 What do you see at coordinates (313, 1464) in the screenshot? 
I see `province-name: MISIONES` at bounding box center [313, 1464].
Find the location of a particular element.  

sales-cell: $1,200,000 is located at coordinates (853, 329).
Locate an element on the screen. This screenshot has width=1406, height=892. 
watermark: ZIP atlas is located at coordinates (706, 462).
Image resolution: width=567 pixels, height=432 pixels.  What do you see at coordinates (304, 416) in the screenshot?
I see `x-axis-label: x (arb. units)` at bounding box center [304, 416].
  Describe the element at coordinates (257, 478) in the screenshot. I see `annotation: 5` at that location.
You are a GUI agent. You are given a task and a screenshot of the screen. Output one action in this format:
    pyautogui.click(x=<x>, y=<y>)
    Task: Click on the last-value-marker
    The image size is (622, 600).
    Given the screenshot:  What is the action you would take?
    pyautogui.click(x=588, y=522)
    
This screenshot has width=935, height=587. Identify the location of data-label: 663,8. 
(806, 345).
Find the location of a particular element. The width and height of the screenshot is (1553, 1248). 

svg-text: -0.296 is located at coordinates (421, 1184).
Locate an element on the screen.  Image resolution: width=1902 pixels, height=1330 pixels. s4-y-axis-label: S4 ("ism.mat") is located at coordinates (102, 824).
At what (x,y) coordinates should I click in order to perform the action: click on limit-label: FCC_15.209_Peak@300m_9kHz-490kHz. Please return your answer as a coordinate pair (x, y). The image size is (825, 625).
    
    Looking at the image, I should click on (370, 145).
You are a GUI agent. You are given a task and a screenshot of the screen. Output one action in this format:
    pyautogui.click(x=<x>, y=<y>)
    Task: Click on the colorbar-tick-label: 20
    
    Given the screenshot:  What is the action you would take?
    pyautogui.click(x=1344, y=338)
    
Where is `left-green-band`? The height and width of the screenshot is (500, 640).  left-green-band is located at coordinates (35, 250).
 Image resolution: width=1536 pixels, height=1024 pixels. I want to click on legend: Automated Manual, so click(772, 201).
__________________________________________________
*Your goal*
Starting at the very top of the rows above and going on through the line with "sales-cell: $1,200,000 is", output those lines as a Markdown table with columns Line and Text. Number each line in order and skip any blank ones.

*Result*
| Line | Text |
|---|---|
| 1 |  What do you see at coordinates (313, 1464) in the screenshot?  |
| 2 | I see `province-name: MISIONES` at bounding box center [313, 1464]. |
| 3 | Find the location of a particular element.   |
| 4 | sales-cell: $1,200,000 is located at coordinates (853, 329). |